Actually, it's still ambiguous to me. Does it mean that the crate is 172 kg with the person in there, or that the crate itself weighs 172 kg and then the person's 67 kg needs to be added in there for a grand total of 239 kg?

 

[nimboman]

Actually, it's still ambiguous to me. Does it mean that the crate is 172 kg with the person in there, or that the crate itself weighs 172 kg and then the person's 67 kg needs to be added in there for a grand total of 239 kg?

I believe the 172kg does not include the mass of the person.

 

[PhanthomJay]

But in any case, what's the question?

 

[nimboman]

Sorry forgot to post the question. The question is what is the kinetic coefficient between the crate and the ramp

 

[The Geoff]

If the crate was moving at a constant velocity then the washer would hang straight down relative to the world outside the crate, or at 34 degrees to the roof of the crate. It's not, however, so the crate is accelerating in some way.

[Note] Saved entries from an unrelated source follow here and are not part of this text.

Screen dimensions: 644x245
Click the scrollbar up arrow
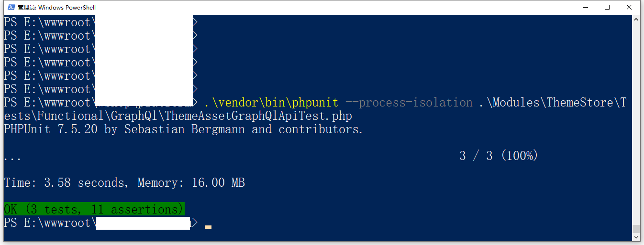pos(636,20)
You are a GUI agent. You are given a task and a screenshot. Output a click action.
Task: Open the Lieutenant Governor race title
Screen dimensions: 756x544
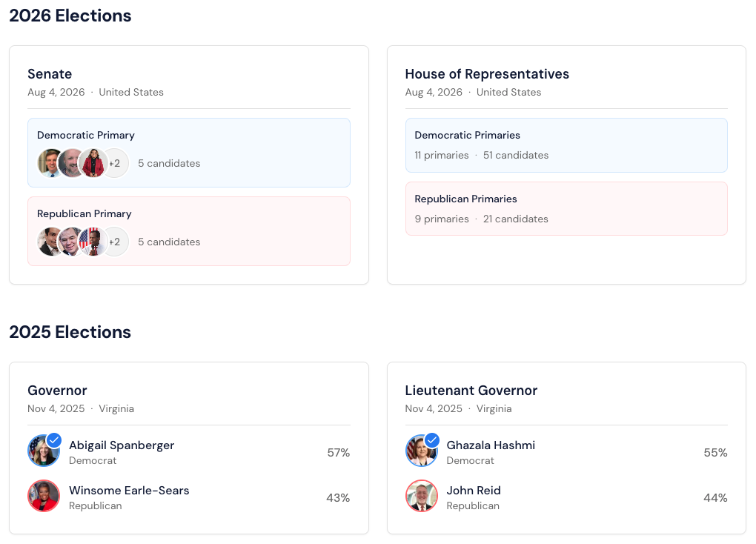(471, 391)
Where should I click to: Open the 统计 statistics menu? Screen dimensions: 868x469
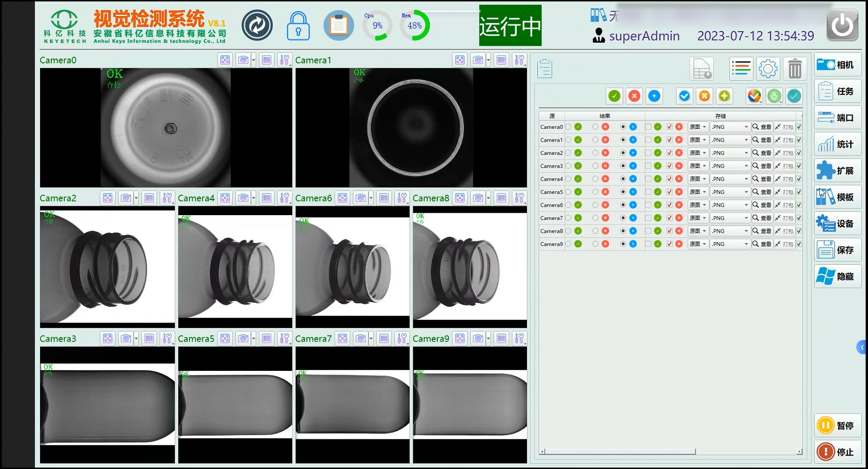(x=837, y=144)
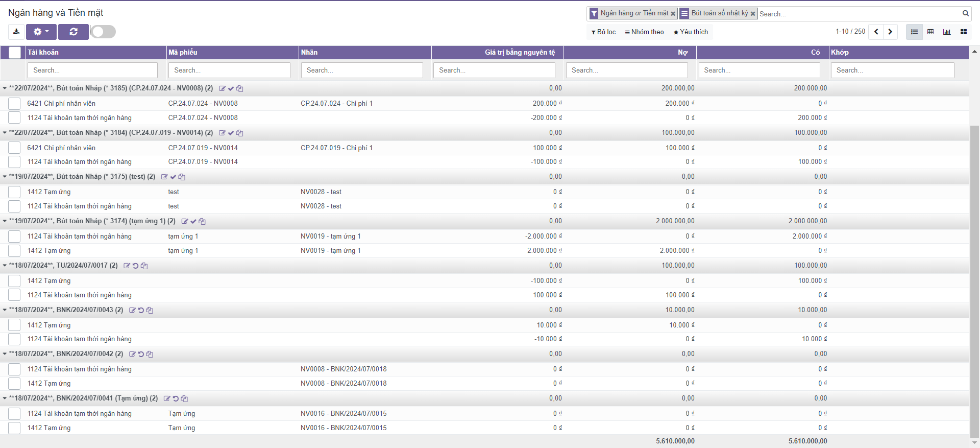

Note that the question doesn't make it clear in which direction the washer is hanging, but that doesn't matter...if it's one way then the crate is accelerating, if it's the other then it's decelerating, either way the coefficient of friction remains the same.

What have you got so far?

 

[nimboman]

i don't really know how to start. need some enlightment!

 

[The Geoff]

The forum rules say you have to make an attempt before clues can be posted...got any ideas at all? Doesn't matter if they're wrong, the whole point of science is that being wrong is just fine as long as you can work out why you're wrong.

 

[nimboman]

ok i suppose i can find the force acting parallel to the ramp when the crate is not moving.
which is (mass of crate + mass of me)*sin34*g. I'm not sure how to calculate the force when frictional force is taken into account. since friction is equivalent to normal force*friction coefficient, in this case, friction force=mgsin34*friction coefficient.

 

[nimboman]

oh wait, frictonal force will actually affect the normal force. so i can't use 34 as the angle

 

[The Geoff]

Nope, right first time. The frictional force is there as well as the force parallel to the ramp. One counteracts the other. It's the difference between the two forces you need to look at. You've got a mass for the crate, you've got an acceleration for the crate (or, at least, you've got a pendulum...)...

 

[nimboman]

anyway, when the crate is moving with frictional force taken into account. the force parallel to the ramp is it mgcos59? so the frictional force is just mgcos34 - mgcos59?
but now i equate this frictional force to mgsin(theta)*friction coefficient. in this case i 34 for theta or 59?

 

[nimboman]

Nope, right first time. The frictional force is there as well as the force parallel to the ramp. One counteracts the other. It's the difference between the two forces you need to look at. You've got a mass for the crate, you've got an acceleration for the crate (or, at least, you've got a pendulum...)...

sorry if i phrased the question wrongly. the question is asking for the coefficient of the kinetic friction. so in this case we only take into account friction when the crate is moving

 

[The Geoff]

My point was that with kinetic friction, there's a certain, special coefficient that will balance the acceleration due to gravity and leave the crate with a constant velocity down the slope.

But the washer is hanging at an angle, so there's an acceleration. We're not at the special, balanced coefficient.

How big the acceleration is (in terms of g), and therefore the coefficient of friction, is related to the angle the washer hangs at.

 

[AeroSpaceX]

Soln:

Considering the Box:
Let M be combined mass, u be Fk coeff.
//Slope: Fx = Mgsin34 - uMgcos34 = Ma

Considering the Steel Washer:
Let m be mass of Steel Washer, T be tension in the string
Perpendicular to slope: Fy = Tsin59 - mgcos34 = 0
//Slope: Fx = Tcos59 + mgsin34 = ma
So combine the above 2 eqns: you get value of a.

Substitute a into first eqn and you'll get u. Hope this helps.

 

[nimboman]

hey thanks for ur help. i got it. ur from ntu aero?